In my family, we always rush thru the prayer before meals too. It tooks years before I realized they were not saying “and these thy GUESTS” but “gifts” LOL. Maybe our guests felt blessed. Maybe that’s why they always came over? Nah, it was my Mom’s baking. I, remember, wondering at some point in my life: “What’s the big hurry?” “Are we ashamed of our prayer?” “Are we ashamed to pray?” “Are we THAT hungry?”

I know I occasionally rush thru prayers-especially the ones I know very well. I rush thru the Rosary. I rush thru the Divine Mercy Chaplet. I’m ashamed to admit that I occasionally do so because I’ve got other things to do. I probably think I have better things to do than pray. No, probably about it. Why else would I act that way? What is the rush?

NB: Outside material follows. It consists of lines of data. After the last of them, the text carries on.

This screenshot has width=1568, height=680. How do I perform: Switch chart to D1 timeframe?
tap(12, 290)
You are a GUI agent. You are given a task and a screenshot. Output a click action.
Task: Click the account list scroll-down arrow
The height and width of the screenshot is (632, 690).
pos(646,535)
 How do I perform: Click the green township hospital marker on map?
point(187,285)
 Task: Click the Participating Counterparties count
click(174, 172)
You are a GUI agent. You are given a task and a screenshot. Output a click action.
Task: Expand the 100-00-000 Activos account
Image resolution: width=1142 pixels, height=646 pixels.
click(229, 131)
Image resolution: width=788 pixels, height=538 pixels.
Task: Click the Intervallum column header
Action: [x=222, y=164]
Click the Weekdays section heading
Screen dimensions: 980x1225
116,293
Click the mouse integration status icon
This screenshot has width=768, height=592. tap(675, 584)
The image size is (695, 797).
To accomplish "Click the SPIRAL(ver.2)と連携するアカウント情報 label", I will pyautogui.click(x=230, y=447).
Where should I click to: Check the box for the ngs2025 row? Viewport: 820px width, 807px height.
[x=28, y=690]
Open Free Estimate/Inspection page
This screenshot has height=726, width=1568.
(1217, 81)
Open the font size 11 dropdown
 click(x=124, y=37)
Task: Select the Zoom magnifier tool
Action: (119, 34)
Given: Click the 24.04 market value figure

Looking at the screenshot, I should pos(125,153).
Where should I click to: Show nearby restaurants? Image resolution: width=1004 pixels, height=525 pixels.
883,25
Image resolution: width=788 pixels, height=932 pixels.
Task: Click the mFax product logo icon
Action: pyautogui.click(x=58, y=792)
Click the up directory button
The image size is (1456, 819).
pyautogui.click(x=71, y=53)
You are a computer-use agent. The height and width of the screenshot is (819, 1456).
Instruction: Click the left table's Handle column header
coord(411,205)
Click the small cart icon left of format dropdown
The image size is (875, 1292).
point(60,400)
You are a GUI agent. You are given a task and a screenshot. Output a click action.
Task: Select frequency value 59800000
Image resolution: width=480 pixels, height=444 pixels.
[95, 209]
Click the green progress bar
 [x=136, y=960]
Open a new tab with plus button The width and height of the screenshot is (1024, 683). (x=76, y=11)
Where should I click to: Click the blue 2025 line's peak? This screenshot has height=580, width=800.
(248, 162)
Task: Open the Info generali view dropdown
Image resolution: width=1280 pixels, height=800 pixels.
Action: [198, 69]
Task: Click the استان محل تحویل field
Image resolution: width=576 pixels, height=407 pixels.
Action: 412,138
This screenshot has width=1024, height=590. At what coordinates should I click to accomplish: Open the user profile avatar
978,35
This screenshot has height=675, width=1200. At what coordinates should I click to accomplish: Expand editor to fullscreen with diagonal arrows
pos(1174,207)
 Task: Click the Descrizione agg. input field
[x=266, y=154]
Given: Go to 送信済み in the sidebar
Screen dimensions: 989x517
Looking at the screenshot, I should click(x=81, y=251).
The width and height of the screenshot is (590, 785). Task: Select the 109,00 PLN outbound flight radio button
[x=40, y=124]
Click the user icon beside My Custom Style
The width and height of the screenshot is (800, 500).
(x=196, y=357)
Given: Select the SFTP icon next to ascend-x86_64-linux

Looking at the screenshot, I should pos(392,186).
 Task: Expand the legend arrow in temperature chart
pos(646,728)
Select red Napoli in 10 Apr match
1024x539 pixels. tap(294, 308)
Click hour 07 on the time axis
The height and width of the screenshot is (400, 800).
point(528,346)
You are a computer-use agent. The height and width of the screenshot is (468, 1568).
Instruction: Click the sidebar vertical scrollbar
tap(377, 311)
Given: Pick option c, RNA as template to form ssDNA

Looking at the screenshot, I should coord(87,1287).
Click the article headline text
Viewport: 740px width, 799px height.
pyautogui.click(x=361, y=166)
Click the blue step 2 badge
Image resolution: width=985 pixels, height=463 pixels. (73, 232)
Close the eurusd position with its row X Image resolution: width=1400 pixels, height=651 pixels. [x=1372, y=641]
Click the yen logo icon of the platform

As Catholics our familiar prayers should be savored and treasured not rushed thru. A wise priest I know will occasionally, as a Penance, task me with reciting a particular prayer just once but very slowly and meditatively. Think about each word. What does it mean? I’m grateful for this Penance. I’m sad to say it gives me an “excuse” for actually praying slowly.

Converts to our Faith have enough challenges understanding Catholic Doctrine without adding inaudible prayers to the mix. The Lord gave us words for a reason. We are not Babel. The Faith is something we can all understand regardless of language but it helps to be able to actually hear the Faith. Even the deaf who sign prayers should not rush thru it.

Familiar prayers, of which Catholicism is very wealthy, should be comforting not hurried. Would you rush thru a visit with your Mom? Maybe if you can’t stand her. But, if you truly loved her you’d savor every minute and not feel like you need to rush out the door to something more exciting. I’d give anything to have moments with my Mom back. I think I should treat every moment of prayer like it could be my last. Treasure it.

October 22, 2010

The Archbishop's New Clothes



Soon-to-be Cardinal Raymond Burke points at something only he can see and Dr. Alice von Hildebrand holds a mug only she can see. PSYCH!

Hey, when you are about to be a Cardinal you can create your own world!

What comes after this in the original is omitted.